- Extract:
————
Why It Matters: Vertical scaling is the fastest path from “our server is slow” to “our server is fast” — a larger instance type is available in minutes on any cloud provider. Most startups begin here because it is operationally simple: no load balancer, no distributed state, no network partitions. The constraint is cost (larger machines have exponentially higher prices) and the hard ceiling of the largest available VM size, which drives teams toward horizontal scaling as products mature.


Example 12: Horizontal Scaling — Scale Out

Horizontal scaling (scale out) adds more servers behind a load balancer rather than making a single server bigger. Each server handles a subset of requests; the load balancer distributes traffic across all of them. Horizontal scaling enables theoretically unlimited capacity by adding nodes, but requires stateless services — each request must be completable by any server without shared local state.

    %% Color Palette: Blue #0173B2, Orange #DE8F05, Teal #029E73, Purple #CC78BC, Brown #CA9161
graph TD
    LB["Load Balancer<br/>Distributes Traffic"]
    S1["Server 1<br/>Handles subset"]
    S2["Server 2<br/>Handles subset"]
    S3["Server 3<br/>Handles subset"]
    DB["Shared Database<br/>Persistent State"]

    LB --> S1
    LB --> S2
    LB --> S3
    S1 --> DB
    S2 --> DB
    S3 --> DB

    style LB fill:#DE8F05,stroke:#000,color:#fff
    style S1 fill:#0173B2,stroke:#000,color:#fff
    style S2 fill:#0173B2,stroke:#000,color:#fff
    style S3 fill:#0173B2,stroke:#000,color:#fff
    style DB fill:#029E73,stroke:#000,color:#fff
  
// horizontal_scaling.go
// Simulates a horizontally-scaled service cluster
// No external dependencies

package main

import (
    "fmt"
    "sync"
)
————
- Raw data:
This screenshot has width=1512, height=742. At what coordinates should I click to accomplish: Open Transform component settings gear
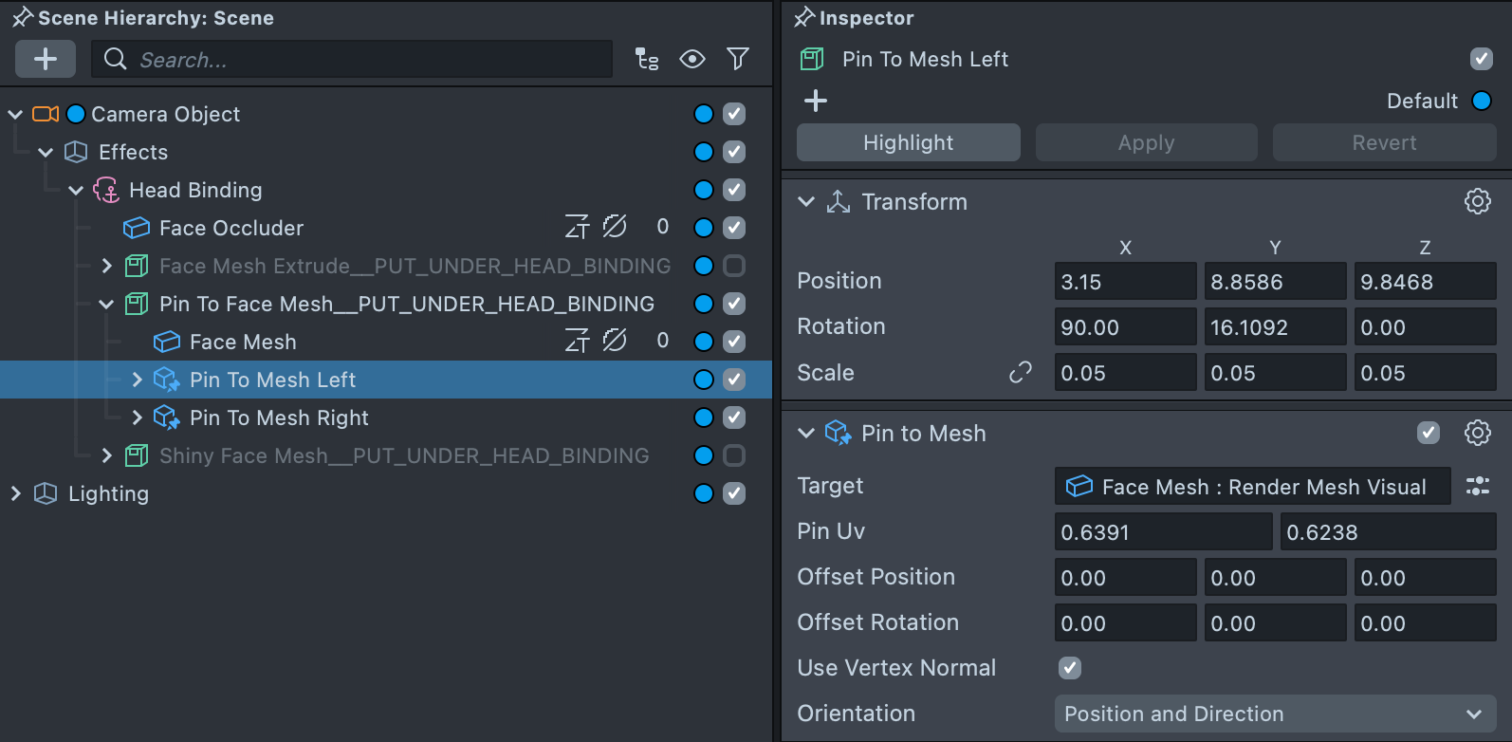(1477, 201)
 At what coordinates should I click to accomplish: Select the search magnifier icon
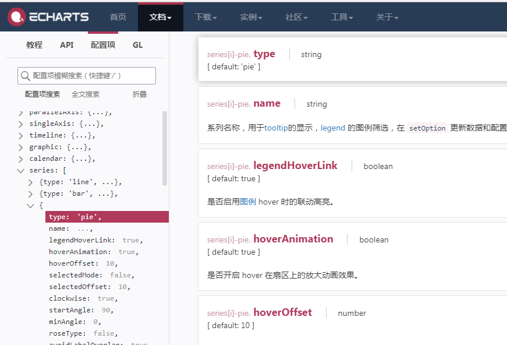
————
- Short problem 1: Using the scaling text, explain why most startups begin with vertical scaling.
- Short problem 2: According to the scaling text, what kind of services does horizontal scaling require?
The data above has no connection to the scaling text.

- Correct response 1: Most startups begin with vertical scaling because it is operationally simple. It needs no load balancer and involves no distributed state or network partitions.

- Correct response 2: Stateless services.